**What to do**
Please rewrite the material from the line with "Click the IMG_O4763.aae Photos document icon" to the line with "click(504, 213)", putting "file icon" in place of "document icon" and keeping everything else unchanged. Leave the pictures out of your answer.

**Stored data**
::::

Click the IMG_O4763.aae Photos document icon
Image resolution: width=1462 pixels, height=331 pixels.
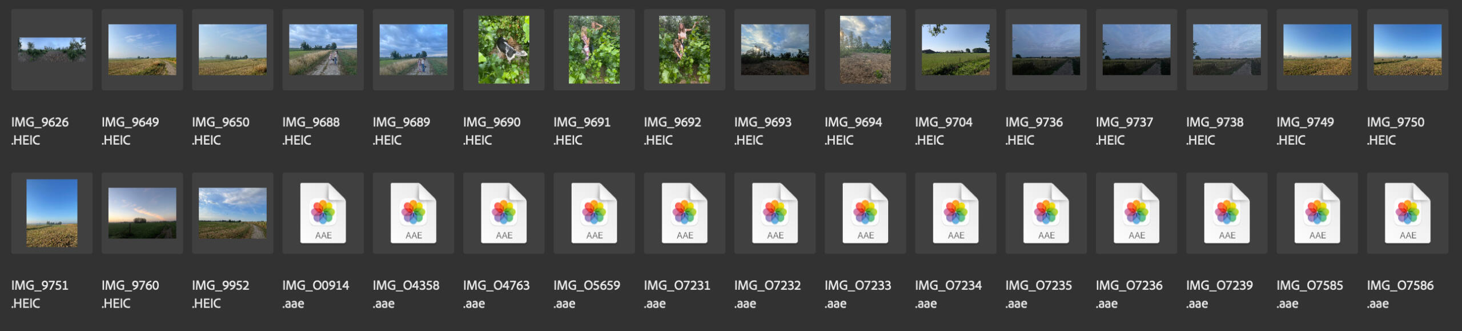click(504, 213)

::::

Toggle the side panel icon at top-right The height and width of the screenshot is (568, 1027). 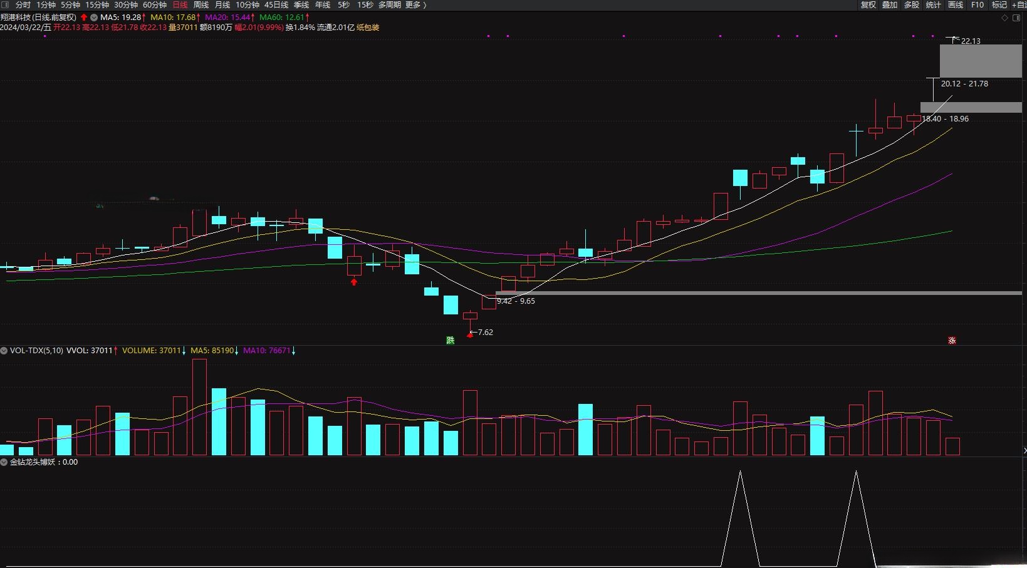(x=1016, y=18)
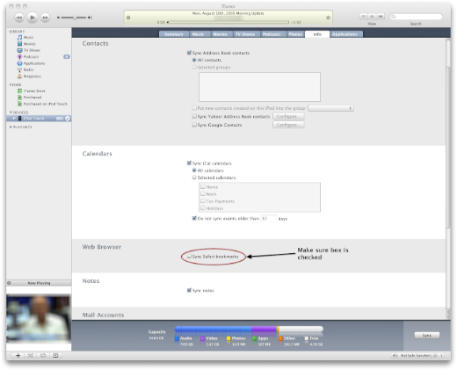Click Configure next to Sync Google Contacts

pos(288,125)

::::

**Problem solution**
Click the IMG_O4763.aae Photos file icon
Image resolution: width=1462 pixels, height=331 pixels.
click(504, 213)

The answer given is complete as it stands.